When my passion for photographing birds started to erode, seeing the rat race everywhere, I feared I would let my camera and lenses go to rust. Fortunately, that was when I started accompanying a few friends for landscape photography, particularly to shoot sunrises and sunsets. Partially cloudy days/ nights have been the safest bets for getting to see a colorful sunrise or a sunset. It is at that moment when the sun is just below the horizon, that the science of the cosmos creates art.
There's poetry in the sequence of events of a sunrise. First comes the tiny speck of light in the east, against the dark blue sky. For the next few minutes, the sky is a gradient of pink to deep blue. The pink horizon turns a glowing orange, and then the gradient eases out to an even blue as the sun peeks over the horizon. And a sunset is just a sunrise turned upside down on its head.But in the presence of clouds with the right intention, the poetry turns into a rhapsody. The darker the clouds are, the more dramatic the colors look. Some sunsets look flamboyant, whereas some look downright sinister.

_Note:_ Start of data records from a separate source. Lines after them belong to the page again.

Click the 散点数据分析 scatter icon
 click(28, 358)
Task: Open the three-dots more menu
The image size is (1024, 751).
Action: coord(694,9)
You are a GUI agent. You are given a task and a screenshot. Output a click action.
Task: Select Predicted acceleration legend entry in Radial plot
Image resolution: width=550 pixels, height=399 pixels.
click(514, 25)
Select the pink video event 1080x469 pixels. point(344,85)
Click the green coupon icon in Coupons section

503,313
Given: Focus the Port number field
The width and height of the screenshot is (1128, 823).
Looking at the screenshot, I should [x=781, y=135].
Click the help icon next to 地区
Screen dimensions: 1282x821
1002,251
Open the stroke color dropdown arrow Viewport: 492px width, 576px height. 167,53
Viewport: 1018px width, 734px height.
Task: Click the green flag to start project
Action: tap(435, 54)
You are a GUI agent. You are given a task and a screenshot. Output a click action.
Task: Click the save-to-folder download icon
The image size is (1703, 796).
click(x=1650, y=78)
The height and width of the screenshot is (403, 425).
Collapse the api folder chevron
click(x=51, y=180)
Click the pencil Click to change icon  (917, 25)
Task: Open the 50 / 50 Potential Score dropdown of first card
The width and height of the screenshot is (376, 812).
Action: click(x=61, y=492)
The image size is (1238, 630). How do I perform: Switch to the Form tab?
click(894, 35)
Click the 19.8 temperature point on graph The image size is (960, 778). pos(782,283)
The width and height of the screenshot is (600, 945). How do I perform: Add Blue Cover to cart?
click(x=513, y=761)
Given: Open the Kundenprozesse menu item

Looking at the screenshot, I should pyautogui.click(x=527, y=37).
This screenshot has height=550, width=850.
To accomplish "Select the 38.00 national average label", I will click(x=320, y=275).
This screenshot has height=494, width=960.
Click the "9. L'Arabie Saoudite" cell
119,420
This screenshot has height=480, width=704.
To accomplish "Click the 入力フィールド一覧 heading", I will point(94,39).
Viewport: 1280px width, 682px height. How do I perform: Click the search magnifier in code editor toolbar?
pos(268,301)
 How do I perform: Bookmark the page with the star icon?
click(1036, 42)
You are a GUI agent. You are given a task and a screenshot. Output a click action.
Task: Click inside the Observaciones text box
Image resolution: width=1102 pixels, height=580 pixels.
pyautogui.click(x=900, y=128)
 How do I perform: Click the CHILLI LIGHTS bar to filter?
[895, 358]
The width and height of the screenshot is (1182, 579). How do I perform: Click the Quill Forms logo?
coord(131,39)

In the much loved "Calvin and Hobbes" series by Bill Watterson, Calvin asks his dad once, "Dad, why is the sky red when the sun sets?". Dad replies, "It is all the oxygen in the atmosphere catching fire when the sun goes down."
We all know sunlight is comprised of seven visible colors of light, red being the longest wavelength and violet being the shortest. When light rays hit the suspended particles in the atmosphere, they end up bouncing off, which is called scattering. The particles in the atmosphere scatter the shorter wavelengths more. Due to the longer distance that the sun's rays need to travel through the atmosphere during dawn and dusk, the red, yellows and oranges are the only colors that manage to evade scattering and illuminate the clouds. As a result, the sky explodes in a frenzy of warm colors.
And what happens when there are no clouds? There is nothing to reflect those pretty reds and oranges back for us to see, and they keep traveling upwards till they escape to outer space. That is when you are left with just that blue gradient (which is because the highly scattered blue light is everywhere you look).
How about when the horizon is not clear at all? Then the sun's rays are brutally blocked by the clouds there before they reach our part of the sky. That is when you are left with bland, grey skies.
As technology becomes more accessible, we see models and algorithms predict colorful sunrises and sunsets better and better, which means we are able to predict exactly how vibrant every dawn and dusk are. Sunsetwx.com is one such website for the US. But despite the models and artificial intelligence, there are some things that we can never predict till we see it right in front of our eyes. One such thing is the kind of colors that get splashed and the resulting patterns. That is totally up to that sublime artist, nature.